Ahli Geologi serta Mitigasi Bencana Geologi dan Vulkanologi menjelaskan bahwa kejadian tersebut merupakan fenomena alam yang kerap terjadi di wilayah batuan kapur. Nagari Situjuah sendiri diketahui berada di kawasan karst atau batu kapur, meskipun secara kasat mata tidak terlihat jelas karena tertutup material hasil erupsi Gunung Sago di masa lampau.
“Wilayah ini tergolong subur dan banyak dimanfaatkan masyarakat sebagai lahan pertanian. Namun di bawahnya terdapat batuan kapur yang bersifat mudah larut jika terus-menerus terpapar air hujan,” jelas Ade, ahli geologi dikutip bukabaca.co.id dari CNN Indonesia, Sabtu (10/1/2026).
Proses pelarutan batu kapur oleh air hujan secara perlahan memicu terbentuknya retakan di bawah permukaan tanah. Seiring waktu, retakan tersebut membesar hingga akhirnya menciptakan rongga besar. Ketika lapisan tanah di atasnya tak lagi mampu menahan beban, amblesan pun terjadi dan membentuk lubang besar yang dikenal sebagai sinkhole.
Fenomena serupa, kata Ade, bukan hanya terjadi di Situjuah. Kasus sinkhole juga pernah ditemukan di kawasan Kamang, Kabupaten Agam, yang memiliki karakteristik geologi serupa sebagai daerah batuan kapur. Biasanya, di lokasi-lokasi tersebut terdapat aliran sungai bawah tanah yang tidak terlihat dari permukaan.
Kondisi ini menjadi sangat berbahaya apabila terjadi di area permukiman atau dekat rumah warga. Ade menduga, lubang besar yang muncul di Situjuah Batua kemungkinan dipicu oleh adanya penyumbatan aliran bawah tanah, sehingga tekanan meningkat dan menyebabkan tanah ambruk secara tiba-tiba.

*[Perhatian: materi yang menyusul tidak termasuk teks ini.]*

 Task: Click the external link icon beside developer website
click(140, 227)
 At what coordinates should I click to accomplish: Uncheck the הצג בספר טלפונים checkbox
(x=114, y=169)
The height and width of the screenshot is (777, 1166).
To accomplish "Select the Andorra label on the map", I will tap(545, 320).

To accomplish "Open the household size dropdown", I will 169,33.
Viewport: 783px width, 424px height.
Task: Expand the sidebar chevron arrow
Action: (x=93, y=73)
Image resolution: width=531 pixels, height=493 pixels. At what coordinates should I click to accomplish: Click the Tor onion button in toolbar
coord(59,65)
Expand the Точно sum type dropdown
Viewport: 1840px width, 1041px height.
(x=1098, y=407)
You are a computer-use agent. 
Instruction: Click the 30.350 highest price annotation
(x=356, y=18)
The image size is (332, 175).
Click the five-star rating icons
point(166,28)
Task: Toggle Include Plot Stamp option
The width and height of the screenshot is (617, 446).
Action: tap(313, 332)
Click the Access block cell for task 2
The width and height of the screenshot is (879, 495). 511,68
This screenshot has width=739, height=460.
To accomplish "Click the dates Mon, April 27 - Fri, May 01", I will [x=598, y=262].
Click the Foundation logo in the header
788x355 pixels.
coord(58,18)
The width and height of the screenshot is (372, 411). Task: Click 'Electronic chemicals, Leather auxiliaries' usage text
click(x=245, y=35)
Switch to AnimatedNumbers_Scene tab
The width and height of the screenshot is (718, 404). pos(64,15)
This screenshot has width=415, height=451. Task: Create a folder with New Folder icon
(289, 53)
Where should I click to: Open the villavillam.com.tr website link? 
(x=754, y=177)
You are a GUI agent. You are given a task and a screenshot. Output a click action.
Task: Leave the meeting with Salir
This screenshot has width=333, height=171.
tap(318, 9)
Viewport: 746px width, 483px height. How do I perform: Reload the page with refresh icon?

Untuk mencegah risiko kecelakaan, ia menyarankan agar pemerintah daerah bersama masyarakat segera mengambil langkah mitigasi. “Lubang tersebut sebaiknya ditutup atau ditimbun dengan material tanah, pasir, dan batu, lalu dilakukan pengecoran agar lebih aman,” ujarnya.
Menariknya, bagi masyarakat lokal Situjuah, fenomena ini sejatinya bukan hal baru. Warga setempat telah lama mengenalnya dengan istilah “Sawah Luluih”, yang menggambarkan lahan sawah yang tiba-tiba amblas atau hilang ke dalam tanah.
Di tengah penjelasan ilmiah tersebut, fenomena sinkhole ini juga sempat dikaitkan dengan berbagai ramalan yang beredar di media sosial. Salah satunya disampaikan paranormal Hard Gumay dalam sebuah kanal YouTube, yang menyebut akan ada daerah terpencil yang mendadak menjadi sorotan dunia akibat peristiwa tak biasa dan viral.
Namun para ahli menegaskan, di balik kesan misterius yang menyelimuti, fenomena sinkhole di Situjuah merupakan proses alamiah yang dapat dijelaskan secara ilmiah. Meski demikian, kewaspadaan dan langkah mitigasi tetap menjadi kunci agar kejadian serupa tidak menimbulkan korban di kemudian hari.